I believe that this pattern of in-database probabilistic sketching is the future of interactive analytics. As our VP of Engineering Steve Linde said to me, “I can’t emphasize enough how much business value [sketches] deliver day in and day out.”

Our Commitment

Obviously we’re open-sourcing this for both philanthropic and selfish reasons: we’d love for more people to use this technology so that they can tell us all the neat uses for it that we haven’t thought of yet. In exchange for their insight, we’re promising to stay active in terms of stewardship and contribution of our own improvements. Our primary tool for this will be the GitHub Issues/Pull Request mechanism. We’d considered a mailing list but that seems like overkill right now. If people love postgresql-hll, we’ll figure something out as needed.

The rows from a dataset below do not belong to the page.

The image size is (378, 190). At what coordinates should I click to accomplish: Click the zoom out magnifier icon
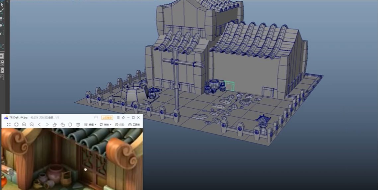[32, 125]
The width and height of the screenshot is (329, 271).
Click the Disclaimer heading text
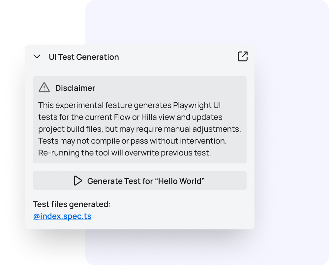point(75,88)
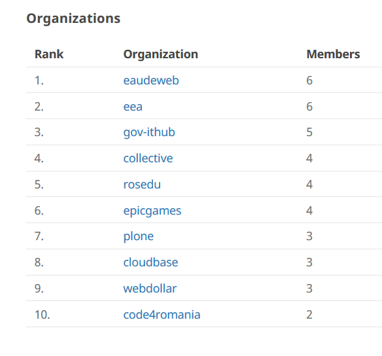Go to the epicgames organization
Viewport: 382px width, 356px height.
152,211
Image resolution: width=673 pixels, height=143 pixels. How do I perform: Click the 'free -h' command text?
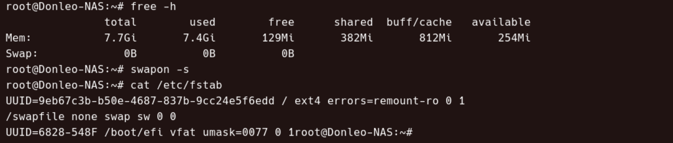tap(153, 6)
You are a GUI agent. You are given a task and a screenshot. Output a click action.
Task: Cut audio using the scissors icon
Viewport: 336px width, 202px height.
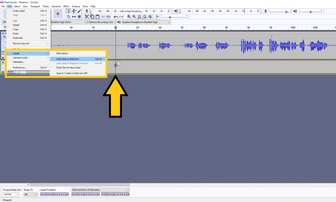click(87, 16)
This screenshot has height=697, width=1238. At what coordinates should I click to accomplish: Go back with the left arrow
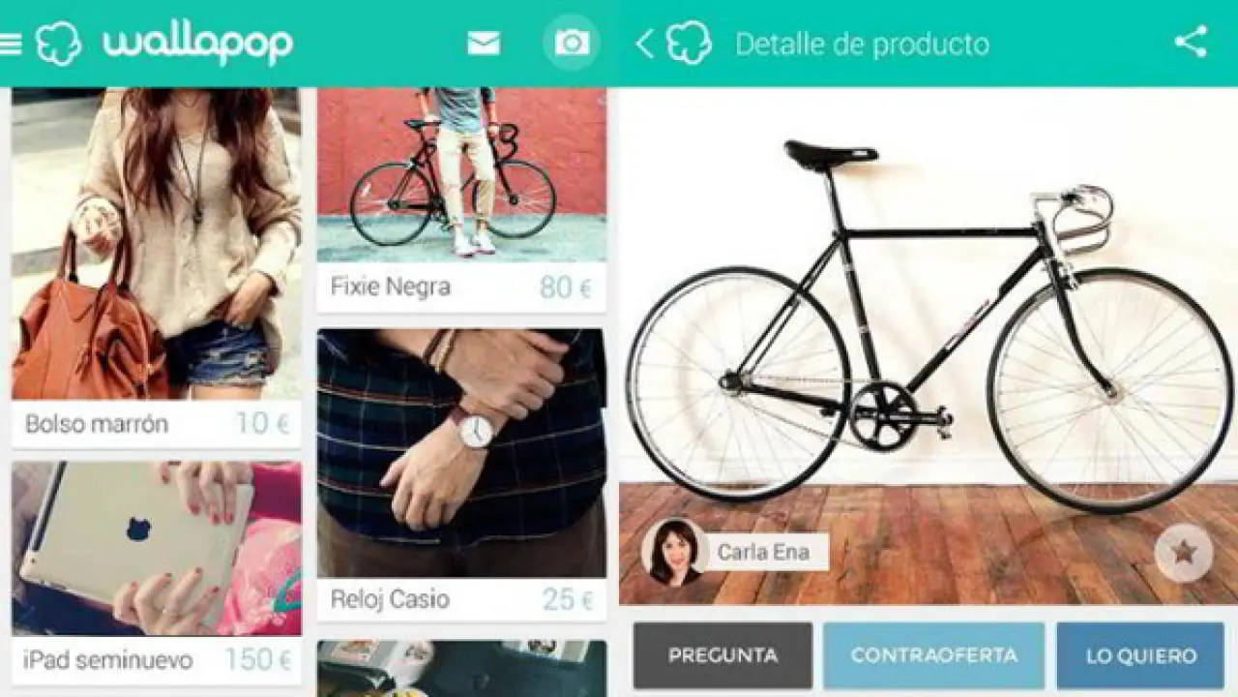click(644, 44)
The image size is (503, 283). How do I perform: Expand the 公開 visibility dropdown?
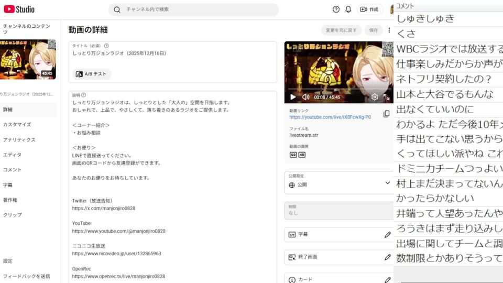[x=387, y=183]
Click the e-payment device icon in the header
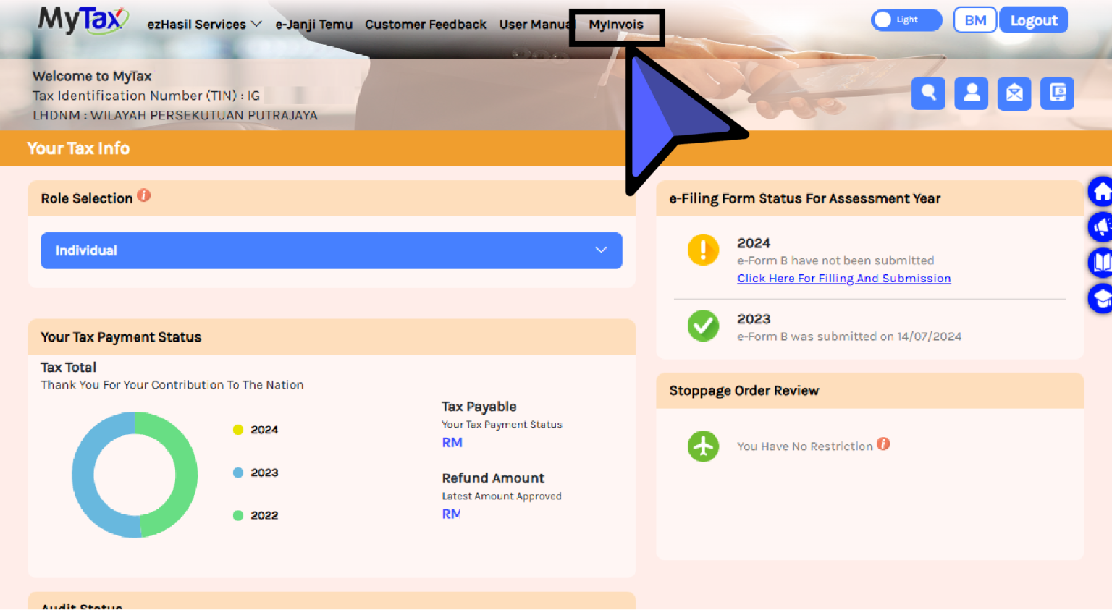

Please feel free to get in touch with us about the code on GitHub and about the project in general in the comments here. We hope to release additional tools that allow seamless Java application integration with the raw hll data in the future, so stay tuned!


Update

Looks Dimitri Fontaine wrote up a basic “how-to” post on using postgresql-hll here and another on unions here. (Thanks, Dimitri!) He brings up the issue that hll_add_agg() returns NULL when aggregating over an empty set when it should probably return an empty hll. Hopefully we’ll have a fix for that soon. You can follow the progress of the issue here.